## TEXT SEGMENT:
The following provides a summary of the carrying amounts of derivative financial
instruments held and a reconciliation to the Company's consolidated balance
sheets.
----------------------
Mar 31, Dec 31,
Asset (liability) 2014 2013
----------------------------------------------------------------------------
Derivatives held for trading
Crude oil price collars $ (30) $ (33)
Foreign currency forward contracts (10) (3)
Natural gas AECO basis swaps (34) (1)
Natural gas AECO put options, net of put premium
financing obligations (14) (2)
Natural gas price collars - -
Cash flow hedges
Foreign currency forward contracts (2) (1)
Cross currency swaps 7 (96)
----------------------------------------------------------------------------
$ (83) $ (136)
----------------------------------------------------------------------------
----------------------------------------------------------------------------
Included within:
Current portion of other long-term liabilities $ (82) $ (38)
Other long-term liabilities (1) (98)
----------------------------------------------------------------------------
$ (83) $ (136)

(Entries on where items appear)
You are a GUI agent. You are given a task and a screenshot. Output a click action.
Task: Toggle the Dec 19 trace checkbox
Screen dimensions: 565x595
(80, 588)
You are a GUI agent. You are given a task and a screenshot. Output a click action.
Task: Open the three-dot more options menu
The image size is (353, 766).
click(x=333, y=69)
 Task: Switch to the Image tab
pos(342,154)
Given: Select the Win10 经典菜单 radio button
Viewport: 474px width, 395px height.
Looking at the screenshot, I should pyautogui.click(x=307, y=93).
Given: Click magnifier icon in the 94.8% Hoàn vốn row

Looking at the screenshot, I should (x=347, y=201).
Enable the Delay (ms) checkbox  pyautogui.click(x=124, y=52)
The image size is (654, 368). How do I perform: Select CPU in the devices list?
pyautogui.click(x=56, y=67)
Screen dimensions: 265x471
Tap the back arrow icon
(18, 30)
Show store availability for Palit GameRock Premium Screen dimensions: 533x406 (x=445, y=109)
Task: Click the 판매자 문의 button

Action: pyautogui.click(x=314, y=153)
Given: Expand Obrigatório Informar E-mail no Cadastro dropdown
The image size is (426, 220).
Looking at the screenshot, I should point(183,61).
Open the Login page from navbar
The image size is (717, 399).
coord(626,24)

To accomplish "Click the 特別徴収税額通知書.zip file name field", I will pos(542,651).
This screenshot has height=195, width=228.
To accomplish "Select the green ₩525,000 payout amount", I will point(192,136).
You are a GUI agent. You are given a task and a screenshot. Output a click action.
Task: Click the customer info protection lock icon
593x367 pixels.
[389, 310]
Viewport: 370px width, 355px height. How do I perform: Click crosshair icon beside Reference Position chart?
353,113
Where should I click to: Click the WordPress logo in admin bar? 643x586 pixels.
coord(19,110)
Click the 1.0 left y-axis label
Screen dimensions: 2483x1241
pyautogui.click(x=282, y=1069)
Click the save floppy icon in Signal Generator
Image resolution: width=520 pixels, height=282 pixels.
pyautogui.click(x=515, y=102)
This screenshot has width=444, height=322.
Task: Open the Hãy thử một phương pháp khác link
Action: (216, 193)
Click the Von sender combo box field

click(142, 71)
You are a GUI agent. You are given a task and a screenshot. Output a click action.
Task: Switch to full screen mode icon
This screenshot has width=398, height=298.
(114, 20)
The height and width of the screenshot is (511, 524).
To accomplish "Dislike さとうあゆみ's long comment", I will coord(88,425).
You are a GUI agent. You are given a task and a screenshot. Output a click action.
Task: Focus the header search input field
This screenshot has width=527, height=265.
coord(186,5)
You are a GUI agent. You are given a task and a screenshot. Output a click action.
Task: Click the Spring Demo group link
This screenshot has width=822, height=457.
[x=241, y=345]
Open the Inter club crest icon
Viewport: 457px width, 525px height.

## YOUR INSTRUCTIONS:
From the derivatives summary, quote everything from "The following provides" down to "swaps (34) (1)", word for word.

## SOLUTION TO THIS EXERCISE:
The following provides a summary of the carrying amounts of derivative financial
instruments held and a reconciliation to the Company's consolidated balance
sheets.
----------------------
Mar 31, Dec 31,
Asset (liability) 2014 2013
----------------------------------------------------------------------------
Derivatives held for trading
Crude oil price collars $ (30) $ (33)
Foreign currency forward contracts (10) (3)
Natural gas AECO basis swaps (34) (1)